Textauszug -
►
Wie konnte diesem Defizit begegnet werden? Ein institutionalisierter Austausch mit anderen europäischen Akademien, wie ihn Libri anregte, strebte die Académie des sciences nicht an. Zu sehr war sie auch unter ihrem Sekretär Arago noch damit beschäftigt, ihre Bedeutung als zentrales Administrativorgan und repräsentative Institution der Wissenschaftsnation Frankreich gegenüber Politik und Öffentlichkeit zu festigen.
Es bot sich wiederum ein Rückgriff auf die Tradition des vorangegangenen Jahrhunderts an, um einer allzu offensichtlichen Beschränkung der Akademiearbeit auf den nationalen Rahmen entgegenzuwirken. Bereits in der Académie des sciences des Ancien Régime waren die Vorstellung und Diskussion eingesandter Forschungsergebnisse auch ausländischer Wissenschaftler wichtiger Bestandteil der wöchentlichen Versammlungen gewesen.[10] Nach den Statuten des Jahres 1795 gehörte es zu den Aufgaben der beiden Secrétaires perpétuels im wöchentlichen Turnus die eingehende Korrespondenz zu sichten und dem Plenum ausgewählte Forschungsbeiträge vorzustellen.
◄
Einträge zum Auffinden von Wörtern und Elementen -
►
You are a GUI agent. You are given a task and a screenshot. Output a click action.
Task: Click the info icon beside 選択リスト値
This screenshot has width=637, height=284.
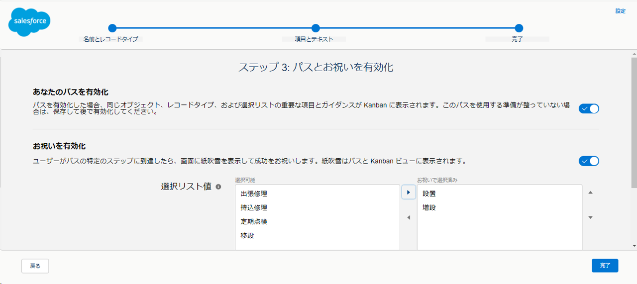tap(218, 187)
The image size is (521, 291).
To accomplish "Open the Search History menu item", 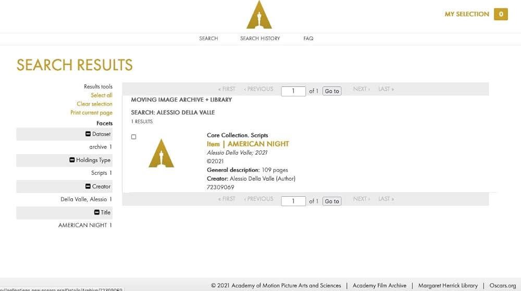I will (260, 39).
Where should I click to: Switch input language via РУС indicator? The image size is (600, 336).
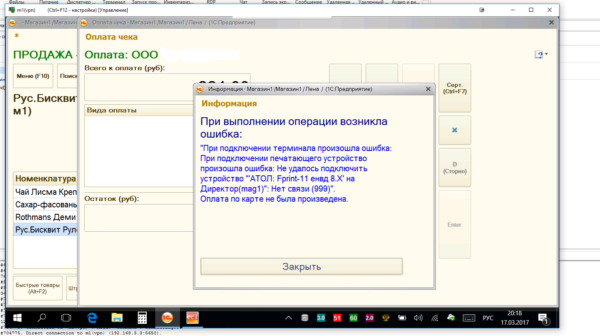[x=488, y=318]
◄
Aufgabenstellung - Nenne alle französischsprachigen Ausdrücke, die im Textauszug vorkommen, jeden nur einmal.

Lösung -
Académie des sciences
Ancien Régime
Secrétaires perpétuels